The owner of the mostly vacant AT&T building downtown has scrapped its plans to redevelop the 20-story tower and is putting it on the market without an asking price.
Geis Properties, part of Cleveland-area-based Geis Cos., bought the hulking, 558,000-square-foot building for $16.5 million in May 2013 from AT&T. It had planned to convert the first-floor lobby into restaurant and retail space with office tenants above.
The company even rebranded the building at 220 N. Meridian St. as Monument City Center as part of its redevelopment effort, to no avail. A lack of onsite parking proved to be too much of an obstacle to overcome, local office brokers said.
Geis even considered turning the building, constructed in 1974, into apartments or a hotel, the brokers said, before opting to unload it instead.
“They couldn’t decide whether they were going to go hotel or office upstairs,” said Brian Epstein, a local retail broker who marketed the first-floor space for Geis. “There was definitely interest from a restaurant standpoint.”
It’s not as though Geis doesn’t have experience renovating old buildings. In Cleveland, it bought the Ameritrust complex from Cuyahoga County in 2013 and launched a $170 million project that converted the long-vacant building into a hotel with 104 high-end apartments above.
Company owner Greg Geis didn’t return phone calls from IBJ seeking comment on the decision to sell the AT&T building.
John Merrill of the local office of Houston-based Holliday Fenoglio Fowler LP, whom Geis has hired to market the tower, said the company is casting a wide net for potential buyers.
“We’re going to market it to developers for potential hotel, residential, mixed-use and, of course, office use,” he said. “With Salesforce moving in across the street [in Salesforce Tower], it can drive demand for all those uses, potentially.”
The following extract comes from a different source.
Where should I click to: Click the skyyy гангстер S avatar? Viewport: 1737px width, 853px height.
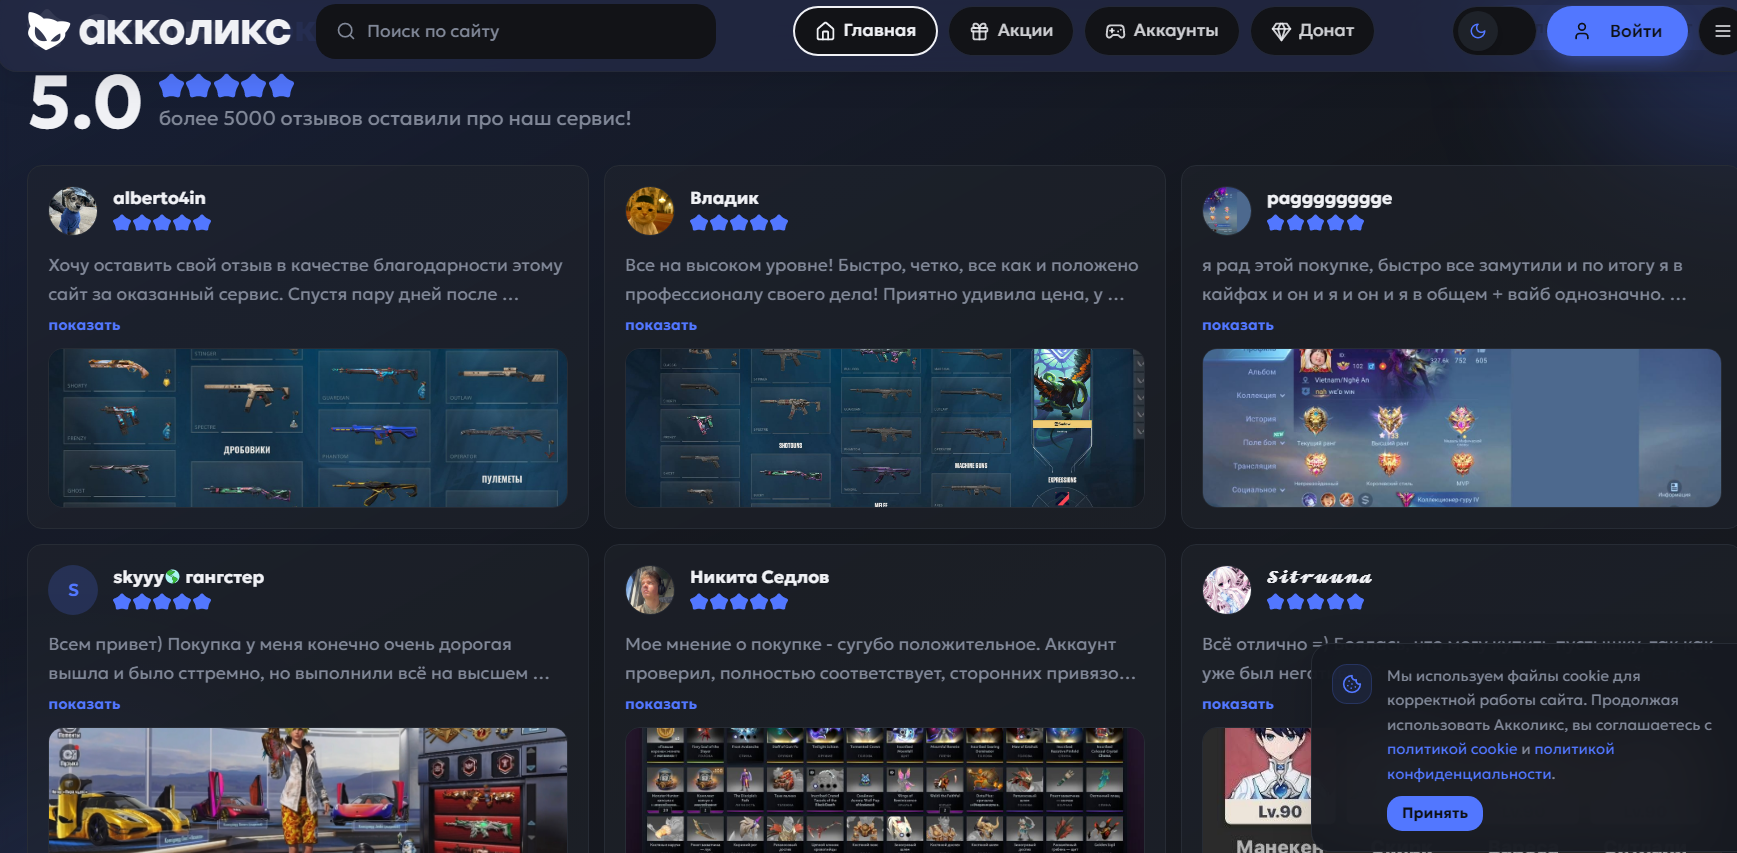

The building opened as the headquarters of Indiana Bell, a forerunner of AT&T. AT&T sold it to Geis after sharply scaling back its downtown office space. It still occupies at least two floors in the building.
Merrill is taking the building to market in a bid process that eschews an asking price. It’s a common way to shop large office buildings, he said.
HFF marketing materials promote the building’s floor-to-ceiling windows, its location a block north of Monument Circle, and the more than 12,100 parking spaces within two blocks of the property.
The flier also points out that floors two through four at the north end of the building can be converted into a parking garage, to solve the onsite parking problem. Geis even went as far as to have plans drawn up to show how it can be done, Merrill said.
“Whoever decides to take that project on, that will be initiative No. 1—to make sure parking is addressed,” said Bill Ehret, local managing director of the Avison Young brokerage.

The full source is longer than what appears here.